# PROBLEM TO SOLVE
Give back, word for word, the line that contains "Pro Plus Membership" and every line that follows it in the data below.
::::
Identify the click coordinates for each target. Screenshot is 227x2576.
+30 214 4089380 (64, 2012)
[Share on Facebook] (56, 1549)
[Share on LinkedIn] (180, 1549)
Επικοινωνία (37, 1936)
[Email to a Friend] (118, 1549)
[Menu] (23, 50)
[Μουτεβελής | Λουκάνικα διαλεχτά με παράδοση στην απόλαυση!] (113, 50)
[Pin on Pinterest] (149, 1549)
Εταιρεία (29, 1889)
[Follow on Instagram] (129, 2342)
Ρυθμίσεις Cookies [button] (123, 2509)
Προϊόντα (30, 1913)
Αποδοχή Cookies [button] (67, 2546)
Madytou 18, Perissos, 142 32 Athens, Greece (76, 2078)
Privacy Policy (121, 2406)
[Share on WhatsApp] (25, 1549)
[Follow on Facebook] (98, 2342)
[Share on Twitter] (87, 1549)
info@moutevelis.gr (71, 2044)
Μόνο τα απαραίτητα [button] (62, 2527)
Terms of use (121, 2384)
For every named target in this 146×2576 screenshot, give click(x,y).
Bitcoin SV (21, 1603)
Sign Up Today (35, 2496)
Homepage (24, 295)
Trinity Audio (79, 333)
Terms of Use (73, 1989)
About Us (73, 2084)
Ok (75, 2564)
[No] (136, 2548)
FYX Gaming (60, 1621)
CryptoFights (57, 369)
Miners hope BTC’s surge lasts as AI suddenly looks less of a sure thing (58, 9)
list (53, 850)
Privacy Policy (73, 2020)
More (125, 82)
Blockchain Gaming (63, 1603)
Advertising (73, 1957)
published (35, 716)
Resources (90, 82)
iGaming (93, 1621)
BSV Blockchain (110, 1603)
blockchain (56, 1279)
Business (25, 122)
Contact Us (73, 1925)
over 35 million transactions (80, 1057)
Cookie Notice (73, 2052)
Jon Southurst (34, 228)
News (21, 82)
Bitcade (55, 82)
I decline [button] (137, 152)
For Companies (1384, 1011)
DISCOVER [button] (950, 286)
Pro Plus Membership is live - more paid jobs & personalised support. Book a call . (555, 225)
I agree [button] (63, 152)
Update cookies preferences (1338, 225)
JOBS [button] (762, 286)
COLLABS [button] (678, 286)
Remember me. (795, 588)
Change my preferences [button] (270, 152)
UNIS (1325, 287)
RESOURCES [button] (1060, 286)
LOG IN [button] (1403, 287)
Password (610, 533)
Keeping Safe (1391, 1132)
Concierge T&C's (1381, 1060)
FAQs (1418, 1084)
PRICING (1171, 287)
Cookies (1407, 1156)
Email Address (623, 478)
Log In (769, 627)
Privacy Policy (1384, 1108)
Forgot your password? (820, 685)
::::
# SOLUTION TO THIS TASK
Pro Plus Membership is live - more paid jobs & personalised support. Book a call . (555, 225)
I agree [button] (63, 152)
Update cookies preferences (1338, 225)
JOBS [button] (762, 286)
COLLABS [button] (678, 286)
Remember me. (795, 588)
Change my preferences [button] (270, 152)
UNIS (1325, 287)
RESOURCES [button] (1060, 286)
LOG IN [button] (1403, 287)
Password (610, 533)
Keeping Safe (1391, 1132)
Concierge T&C's (1381, 1060)
FAQs (1418, 1084)
PRICING (1171, 287)
Cookies (1407, 1156)
Email Address (623, 478)
Log In (769, 627)
Privacy Policy (1384, 1108)
Forgot your password? (820, 685)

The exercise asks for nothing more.